Question

A bob of mass $M$ is suspended through a massless string of length $L$. The horizontal velocity at position $A$ is sufficient enough to make it reach at point $B$. The angle at which the speed of bob is half of that at $A$, satisfies

• A. $\theta =\frac{\pi }{4}$
• B. $\frac{\pi }{4}<\theta <\frac{\pi }{2}$
• C. $\frac{\pi }{2}<\theta <\frac{3\pi }{4}$
• D. $\frac{3\pi }{4}<\theta <\pi$

Answer 1

The correct option is D $\frac{3\pi }{4}<\theta <\pi$

The bob attached to string just reaches at $B$ that means $v=0$ there, hence for just completing the circular loop, velocity at bottom most point:
$v=\sqrt{5gL}....\left(i\right)$
At some position $C$ string makes angle $\theta$ with vertical and velocity of bob is $\frac{v}{2}$.
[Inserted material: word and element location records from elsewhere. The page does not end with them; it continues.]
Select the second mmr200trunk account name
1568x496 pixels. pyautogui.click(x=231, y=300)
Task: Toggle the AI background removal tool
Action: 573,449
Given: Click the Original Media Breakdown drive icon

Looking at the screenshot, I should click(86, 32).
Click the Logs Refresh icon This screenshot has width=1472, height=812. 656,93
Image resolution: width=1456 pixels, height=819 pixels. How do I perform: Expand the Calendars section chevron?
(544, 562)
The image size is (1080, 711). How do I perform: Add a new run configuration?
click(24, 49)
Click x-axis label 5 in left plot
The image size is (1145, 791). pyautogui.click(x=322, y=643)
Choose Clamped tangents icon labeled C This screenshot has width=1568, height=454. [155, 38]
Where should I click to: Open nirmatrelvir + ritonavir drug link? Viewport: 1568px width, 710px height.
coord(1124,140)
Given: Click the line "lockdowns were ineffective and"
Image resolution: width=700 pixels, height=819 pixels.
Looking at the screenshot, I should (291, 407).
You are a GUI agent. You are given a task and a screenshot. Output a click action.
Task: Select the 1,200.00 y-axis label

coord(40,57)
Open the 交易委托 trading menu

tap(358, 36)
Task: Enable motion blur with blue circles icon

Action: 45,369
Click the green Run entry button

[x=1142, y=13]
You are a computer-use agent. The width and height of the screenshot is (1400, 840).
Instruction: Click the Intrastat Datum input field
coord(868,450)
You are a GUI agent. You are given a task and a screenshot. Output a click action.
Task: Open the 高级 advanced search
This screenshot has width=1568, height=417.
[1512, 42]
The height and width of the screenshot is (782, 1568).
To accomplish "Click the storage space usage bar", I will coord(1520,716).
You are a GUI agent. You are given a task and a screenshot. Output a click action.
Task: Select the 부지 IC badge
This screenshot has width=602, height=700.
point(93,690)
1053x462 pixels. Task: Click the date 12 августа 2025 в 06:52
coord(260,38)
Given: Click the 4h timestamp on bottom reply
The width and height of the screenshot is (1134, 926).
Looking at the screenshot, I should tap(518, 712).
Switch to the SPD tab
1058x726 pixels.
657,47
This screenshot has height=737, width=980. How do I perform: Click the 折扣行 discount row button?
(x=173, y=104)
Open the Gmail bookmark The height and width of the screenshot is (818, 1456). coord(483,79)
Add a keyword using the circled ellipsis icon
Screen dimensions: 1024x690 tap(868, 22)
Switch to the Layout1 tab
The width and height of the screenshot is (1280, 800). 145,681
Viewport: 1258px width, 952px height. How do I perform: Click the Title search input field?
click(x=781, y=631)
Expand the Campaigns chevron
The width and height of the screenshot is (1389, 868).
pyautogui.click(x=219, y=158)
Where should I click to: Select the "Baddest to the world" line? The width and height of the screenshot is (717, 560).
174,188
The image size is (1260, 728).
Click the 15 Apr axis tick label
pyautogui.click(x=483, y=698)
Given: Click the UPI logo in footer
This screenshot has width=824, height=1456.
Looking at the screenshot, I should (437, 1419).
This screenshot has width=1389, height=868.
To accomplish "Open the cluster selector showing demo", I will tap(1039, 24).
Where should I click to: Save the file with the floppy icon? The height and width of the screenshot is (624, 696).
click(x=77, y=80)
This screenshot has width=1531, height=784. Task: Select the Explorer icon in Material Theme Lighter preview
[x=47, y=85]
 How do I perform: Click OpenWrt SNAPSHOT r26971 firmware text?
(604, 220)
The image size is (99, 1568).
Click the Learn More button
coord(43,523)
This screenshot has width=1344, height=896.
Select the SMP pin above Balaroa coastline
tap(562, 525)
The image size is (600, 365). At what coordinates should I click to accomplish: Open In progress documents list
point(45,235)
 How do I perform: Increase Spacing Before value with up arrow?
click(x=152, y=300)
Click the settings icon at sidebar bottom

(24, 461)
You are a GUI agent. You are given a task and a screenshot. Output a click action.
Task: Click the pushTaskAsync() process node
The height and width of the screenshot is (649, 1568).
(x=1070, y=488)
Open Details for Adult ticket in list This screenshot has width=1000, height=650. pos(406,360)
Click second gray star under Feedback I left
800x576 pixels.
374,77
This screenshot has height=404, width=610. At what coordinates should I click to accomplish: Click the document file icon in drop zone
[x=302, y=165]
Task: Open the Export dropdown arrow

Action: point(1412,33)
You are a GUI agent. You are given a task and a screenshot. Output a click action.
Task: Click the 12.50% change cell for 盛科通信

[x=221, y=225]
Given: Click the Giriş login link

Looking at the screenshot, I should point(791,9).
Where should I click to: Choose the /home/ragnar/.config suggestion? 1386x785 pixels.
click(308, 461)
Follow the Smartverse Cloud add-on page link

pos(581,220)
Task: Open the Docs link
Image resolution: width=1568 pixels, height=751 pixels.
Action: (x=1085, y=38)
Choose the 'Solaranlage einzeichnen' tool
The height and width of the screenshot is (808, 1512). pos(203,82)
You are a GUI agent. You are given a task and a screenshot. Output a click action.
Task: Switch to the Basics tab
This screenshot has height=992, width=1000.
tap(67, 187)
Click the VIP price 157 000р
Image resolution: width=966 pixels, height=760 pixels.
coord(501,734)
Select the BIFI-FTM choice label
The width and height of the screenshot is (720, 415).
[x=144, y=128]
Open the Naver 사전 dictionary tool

Height above bottom point $A$ is $h$ at position $C$
$h=L-L\cos \theta =L(1-\cos \theta )...\left(ii\right)$
If an object is rising along the vertical circular path with initial velocity $u$, then at height $h$ by applying mechanical energy conservation final velocity $v$ is given by:
$\frac{1}{2}m{u}^2=\frac{1}{2}m{v}^2+mgh$
$v^2=u^2-2gh...\left(iii\right)$
for position $A$ to $C$
$u=v,v=\frac{v}{2}$
From Eq. $\left(ii\right)$ and $\left(iii\right)$
$\Rightarrow {\left(\frac{v}{2}\right)}^2=v^2-2gL(1-\cos \theta )$

$\Rightarrow \frac{3v^2}{4}=2gL(1-\cos \theta )$
Putting value of $v$ from Eq. $\left(i\right)$,
$\frac{15gL}{4}=2gL(1-\cos \theta )$
$\frac{15}{8}=1-\cos \theta$
$\therefore \cos \theta =\frac{-7}{8}=-0.875$
It indicates that value of $\cos \theta$ is $-ve$ and close to $-1$, so $\theta$ must be an angle of $2^{\text{nd}}$ quadrant which is near to ${180}^{\circ }\text{or}\pi$
$\therefore$ Hence range $(\frac{3\pi }{4}<\theta <\pi )$ suits most.